I think that rebounding especially adds value to players from past eras where the game was played closer to the basket mostly. Getting rebounds was a fight and it meant alot to a team's success. Pat Riley said himself "no rebounds, no rings" and though it's not the only factor ofcourse in how good a team is, it is one of the factors.

Charles Barkley is a player that comes to mind with this. He was a great player and one of the best rebounders ever. I think this makes him a better player, separates a bit, than other greats at his position and other positions. Adding his gravity, attracting defenses as he did, it makes him very valuable. I don't think players like Curry, Durant and Nowitzki, commonly rated in the top 20 by some, are better than Barkley because they added rather little in rebounding compared to Chuck. Also another reason why bigs in history are better than smaller, perimeter players mostly.

Re: What value and how valuable is rebounding

Posted: Thu Oct 16, 2025 11:50 am
by penbeast0
Are we including boxing out? Getting back on defense or rebounding while also playing strong defense rather than leaving your man early to get more boards? Era differentials? Not all rebounding is created equal and more than prime Iverson's points are equal to prime Curry's points.

Re: What value and how valuable is rebounding

Posted: Thu Oct 16, 2025 12:42 pm
by eminence
On a team level Oliver had his traditional values as 40% shooting, 25% turnovers, 20% rebounding, 15% FTs

More modern PCA style analysis points towards that probably overrating rebounding/FTs a bit and underrating the other two (something like 45/30/15/10). In the NBA at least - there doesn't seem to be as much difference between the best/worst rebounders as there is the best/worst shooters/ballhandlers/defenders.

FTs seem to generally get lumped with shooting these days to wind up with a 6 factor analysis - PPS/TOV/REB

Generally offensive rebounding seems to have a higher individual potential for impact - seems to follow the traditional view that defensive rebounding is a team game.

Edit: A recentish paper on the topic of the four factors: https://arxiv.org/pdf/2305.13032

Had it at 45/34/16/5 for offense

Re: What value and how valuable is rebounding

Posted: Thu Oct 16, 2025 3:13 pm
by penbeast0
Of course, in the 50s or 60s when offenses were less efficient, rebounding would be more valuable. With the current 3 point spamming craze, rebounds also bounce farther and more randomly, lessening the value of the skill/size/strength equation for dominating the boards.

Re: What value and how valuable is rebounding

Posted: Thu Oct 16, 2025 3:13 pm
by Texas Chuck
penbeast0 wrote:Are we including boxing out? Getting back on defense or rebounding while also playing strong defense rather than leaving your man early to get more boards? Era differentials? Not all rebounding is created equal and more than prime Iverson's points are equal to prime Curry's points.



Yep Lopez brothers and Nene are famously guys whose individual rebounder numbers don't look super impressive but their teams were consistently very good rebounding teams because they understood defensive rebounding is a team activity. On the flip side, Dennis Rodman started losing defensive value when he started chasing rebounds. DeAndre Jordan a modern version of this issue.

-- Provided records --

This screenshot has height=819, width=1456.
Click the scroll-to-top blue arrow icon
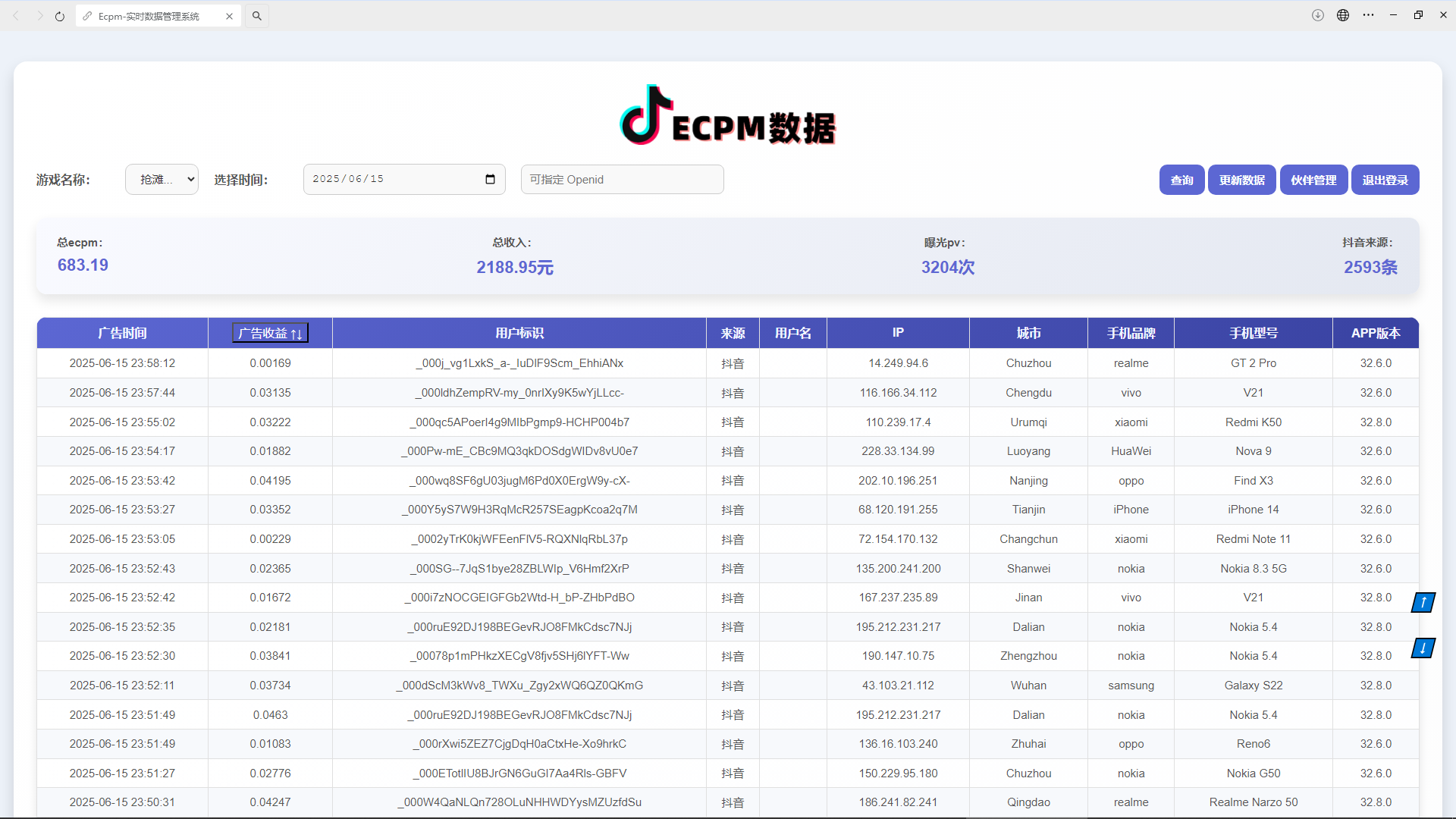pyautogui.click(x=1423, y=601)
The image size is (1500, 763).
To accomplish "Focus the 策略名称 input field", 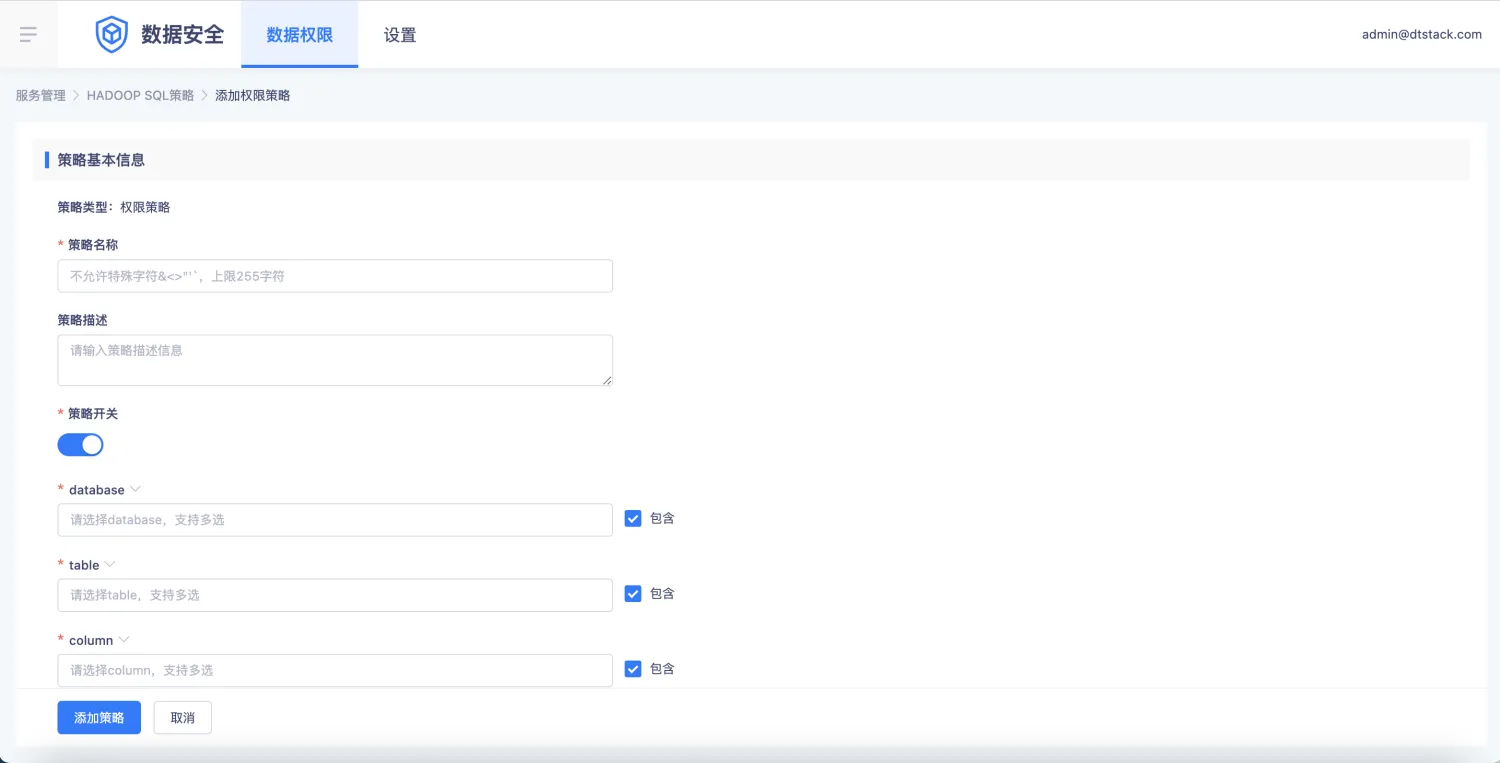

-- Set of tasks --
A. In the rebounding discussion, who is quoted as saying "no rebounds, no rings"?
B. Reproduce word for word the part of the rebounding discussion between "Posted: Thu Oct 16, 2025 11:50" and "the best/worst shooters/ballhandlers/defenders.", inclusive.
C. Carry the rebounding discussion forward from the point where it stops.

-- Task answers --
A. Pat Riley.

B.
Posted: Thu Oct 16, 2025 11:50 am
by penbeast0
Are we including boxing out? Getting back on defense or rebounding while also playing strong defense rather than leaving your man early to get more boards? Era differentials? Not all rebounding is created equal and more than prime Iverson's points are equal to prime Curry's points.

Re: What value and how valuable is rebounding

Posted: Thu Oct 16, 2025 12:42 pm
by eminence
On a team level Oliver had his traditional values as 40% shooting, 25% turnovers, 20% rebounding, 15% FTs

More modern PCA style analysis points towards that probably overrating rebounding/FTs a bit and underrating the other two (something like 45/30/15/10). In the NBA at least - there doesn't seem to be as much difference between the best/worst rebounders as there is the best/worst shooters/ballhandlers/defenders.

C.
You cite Dirk, but Dirk was an elite defensive rebounder, particularly in the playoffs and his commitment to always get back on defense rather than chasing offensive rebounds helped his team defenses greatly limiting the transition opportunities for their opponents. Suggesting rebounding to be a weakness for Dirk is just weird.

And for that matter Steph is a very good rebounding PG and having the ball start with your PG is an additional advantage. Look at Oscar, Magic, Kidd, Westbrook as players who helped their teams by getting into transition sooner because of not waiting on an outlet.

beast is correct -- a simplistic look tells you very little. Makes you think Danny Fortson was really doing something. He was not.

Re: What value and how valuable is rebounding

Posted: Thu Oct 16, 2025 3:17 pm
by penbeast0
Texas Chuck wrote:...

And for that matter Steph is a very good rebounding PG and having the ball start with your PG is an additional advantage. Look at Oscar, Magic, Kidd, Westbrook as players who helped their teams by getting into transition sooner because of not waiting on an outlet.

beast is correct -- a simplistic look tells you very little. Makes you think Danny Fortson was really doing something. He was not.


Not sure I agree here. As we tell our players, the ball moves faster on a pass then on a dribble so getting the ball out to a guard already partially down the floor gets the transition game moving faster than dribbling the length of the floor.

Re: What value and how valuable is rebounding

Posted: Thu Oct 16, 2025 3:19 pm
by Texas Chuck
penbeast0 wrote:
Texas Chuck wrote:...

And for that matter Steph is a very good rebounding PG and having the ball start with your PG is an additional advantage. Look at Oscar, Magic, Kidd, Westbrook as players who helped their teams by getting into transition sooner because of not waiting on an outlet.

beast is correct -- a simplistic look tells you very little. Makes you think Danny Fortson was really doing something. He was not.


Not sure I agree here. As we tell our players, the ball moves faster on a pass then on a dribble so getting the ball out to a guard already partially down the floor gets the transition game moving faster than dribbling the length of the floor.


Sure if your big man is a great outlet passer and your guard is moving up the floor. That's not going to be as common as the ball just starting in the hands of your best decision-maker, especially guys like this known for pushing the ball. Luka is another great rebounding guard but he is much more likely to push via the pass than the dribble and most of his Dallas teams were glacially paced.

Re: What value and how valuable is rebounding

Posted: Thu Oct 16, 2025 7:51 pm
by Ol Roy
The value probably goes beyond assigned numbers. Teams that dominate in rebounding control the pace and momentum of the game.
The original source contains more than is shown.